PHD2基因原核表达载体的构建及其在大肠埃希菌中的表达

目的构建PHD2基因原核表达载体pET-43.1b（＋）-PHD2,实现Nus-PHD2融合蛋白在大肠埃希菌中的可溶性表达。方法用SacⅠ酶切pET-43.1b（＋）制备线性化载体,设计与线性化载体两端具有至少15个同源序列的特异性引物,以真核重组质粒pCMV6-Entry-EGLN1为模板,PCR法扩增PHD2目的基因。采用In-Fusion技术构建原核表达载体pET-43.1b（＋）-PHD2,并将其导入大肠埃希菌BL21（DE3）中诱导表达。用SDS-PAGE和Western blot分析并鉴定表达出的融合蛋白。用Ni-NTA亲和层析法纯化目的蛋白。结果成功构建了PHD2原核表达载体;SDS-PAGE结果显示融合蛋白以可溶性形式表达;Western blot鉴定表明融合蛋白可以与PHD2单克隆抗体特异性结合。结论实现了Nus-PHD2融合蛋白在大肠埃希菌中的可溶性表达,为PHD2生物学功能的研究奠定了基础。

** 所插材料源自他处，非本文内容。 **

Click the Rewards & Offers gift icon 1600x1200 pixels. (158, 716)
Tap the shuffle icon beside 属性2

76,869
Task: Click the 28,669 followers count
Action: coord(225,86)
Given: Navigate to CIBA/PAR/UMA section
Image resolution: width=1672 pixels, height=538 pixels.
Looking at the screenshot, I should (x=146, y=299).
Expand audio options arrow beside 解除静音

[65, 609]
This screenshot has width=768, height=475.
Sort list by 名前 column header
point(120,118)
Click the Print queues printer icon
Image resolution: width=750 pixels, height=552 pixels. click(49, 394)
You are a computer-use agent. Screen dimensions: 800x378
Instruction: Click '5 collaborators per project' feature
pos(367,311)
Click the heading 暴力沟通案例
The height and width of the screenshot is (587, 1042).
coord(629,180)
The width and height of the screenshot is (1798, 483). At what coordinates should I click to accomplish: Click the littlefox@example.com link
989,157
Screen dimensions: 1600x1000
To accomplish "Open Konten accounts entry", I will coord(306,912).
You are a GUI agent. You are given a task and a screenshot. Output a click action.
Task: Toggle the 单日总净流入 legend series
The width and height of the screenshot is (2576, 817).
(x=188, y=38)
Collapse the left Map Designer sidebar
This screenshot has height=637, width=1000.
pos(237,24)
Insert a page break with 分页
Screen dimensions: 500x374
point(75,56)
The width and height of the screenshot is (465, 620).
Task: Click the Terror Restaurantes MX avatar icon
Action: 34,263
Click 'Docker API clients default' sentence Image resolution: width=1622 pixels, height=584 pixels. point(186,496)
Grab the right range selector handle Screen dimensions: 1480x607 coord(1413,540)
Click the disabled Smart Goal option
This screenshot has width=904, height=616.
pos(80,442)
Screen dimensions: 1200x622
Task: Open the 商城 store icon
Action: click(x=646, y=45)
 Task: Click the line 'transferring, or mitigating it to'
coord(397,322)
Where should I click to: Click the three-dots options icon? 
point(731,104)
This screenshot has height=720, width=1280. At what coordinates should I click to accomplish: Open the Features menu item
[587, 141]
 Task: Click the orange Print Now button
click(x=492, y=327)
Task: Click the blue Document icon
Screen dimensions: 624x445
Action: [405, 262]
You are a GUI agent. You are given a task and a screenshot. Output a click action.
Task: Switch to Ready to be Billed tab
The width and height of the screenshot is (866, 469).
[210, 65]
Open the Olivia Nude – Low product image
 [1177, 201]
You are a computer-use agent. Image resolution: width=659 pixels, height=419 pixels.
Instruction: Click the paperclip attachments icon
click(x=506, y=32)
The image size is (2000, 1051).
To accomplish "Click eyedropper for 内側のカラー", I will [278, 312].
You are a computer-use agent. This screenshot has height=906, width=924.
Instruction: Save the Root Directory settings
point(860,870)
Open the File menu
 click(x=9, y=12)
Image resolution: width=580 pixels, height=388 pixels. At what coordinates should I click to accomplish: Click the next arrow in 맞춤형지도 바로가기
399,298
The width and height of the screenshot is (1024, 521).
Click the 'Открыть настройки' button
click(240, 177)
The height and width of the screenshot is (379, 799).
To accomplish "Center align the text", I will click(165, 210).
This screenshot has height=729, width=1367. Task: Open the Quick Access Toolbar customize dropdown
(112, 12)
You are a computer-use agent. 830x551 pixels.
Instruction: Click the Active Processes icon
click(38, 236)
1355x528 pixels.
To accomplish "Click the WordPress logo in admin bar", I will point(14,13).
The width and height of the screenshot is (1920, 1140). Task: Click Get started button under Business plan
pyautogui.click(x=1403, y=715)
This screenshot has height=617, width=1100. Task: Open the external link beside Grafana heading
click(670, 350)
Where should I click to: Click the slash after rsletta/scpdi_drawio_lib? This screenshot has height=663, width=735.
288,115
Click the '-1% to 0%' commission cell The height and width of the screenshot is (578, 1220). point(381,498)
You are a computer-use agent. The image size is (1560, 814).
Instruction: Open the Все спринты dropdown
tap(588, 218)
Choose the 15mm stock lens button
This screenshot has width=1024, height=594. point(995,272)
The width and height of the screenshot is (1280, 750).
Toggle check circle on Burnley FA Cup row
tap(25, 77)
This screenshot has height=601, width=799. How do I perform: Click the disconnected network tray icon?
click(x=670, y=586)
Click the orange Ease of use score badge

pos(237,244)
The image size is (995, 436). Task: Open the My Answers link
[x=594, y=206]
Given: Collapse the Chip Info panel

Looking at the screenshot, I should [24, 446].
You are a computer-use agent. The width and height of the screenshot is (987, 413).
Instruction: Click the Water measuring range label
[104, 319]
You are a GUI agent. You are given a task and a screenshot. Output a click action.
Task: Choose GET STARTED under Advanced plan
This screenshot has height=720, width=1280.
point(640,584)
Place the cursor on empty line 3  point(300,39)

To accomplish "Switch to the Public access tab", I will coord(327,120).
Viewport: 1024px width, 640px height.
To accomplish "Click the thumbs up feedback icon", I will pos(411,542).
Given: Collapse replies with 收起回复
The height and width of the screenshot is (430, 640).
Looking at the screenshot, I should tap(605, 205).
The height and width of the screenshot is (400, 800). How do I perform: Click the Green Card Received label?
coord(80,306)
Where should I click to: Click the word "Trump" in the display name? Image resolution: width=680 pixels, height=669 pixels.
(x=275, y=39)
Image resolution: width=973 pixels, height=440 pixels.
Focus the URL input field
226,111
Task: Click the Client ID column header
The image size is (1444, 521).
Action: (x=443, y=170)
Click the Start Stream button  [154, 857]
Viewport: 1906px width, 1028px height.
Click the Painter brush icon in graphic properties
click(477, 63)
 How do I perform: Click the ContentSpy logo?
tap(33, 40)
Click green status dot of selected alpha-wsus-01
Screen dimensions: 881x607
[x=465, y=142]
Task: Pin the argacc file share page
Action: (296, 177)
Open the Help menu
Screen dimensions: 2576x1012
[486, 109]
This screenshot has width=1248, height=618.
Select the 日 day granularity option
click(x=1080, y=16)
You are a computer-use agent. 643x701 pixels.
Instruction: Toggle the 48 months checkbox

Construction of a prokaryotic expression vector of PHD2 and its expression in E. coli

Objective To achieve soluble expression of Nus-PHD2 fusion protein in E. coli. Methods pET-43.1 b （ ＋ ） vector was digested by SacI and the linearized vector was purified. PHD2 gene was amplified from pCMV6- Entry-EGLN1 plasmid. Specific In-Fusion PCR primers were designed to make the PCR products contain ends that were homologous to the linearized vector. PHD2 gcne was cloned into the linearized pET-43, lb（ ＋ ） vector using In-Fusion technology. The recombinant expression plasmid was then transformed into BL21 （DE3） and induced to express the Nus-PHD2 fusion protein. The recombinant protein was analyzed and identified by SDS-PAGE and Western blot. And the target protein was purified by Ni-NTA His · Bind. Results The prokaryotic expression plasmid pET-43.1b（ ＋ ）-PHD2 was successfully constructed. The recombinant protein was solubly expressed and could specifically react with anti-PHD2 antibody. Conclusion Soluble expression of Nus-PHD2 fusion protein was achieved in E. coli, which lay a foundation for further study on the biological functions of PHD2.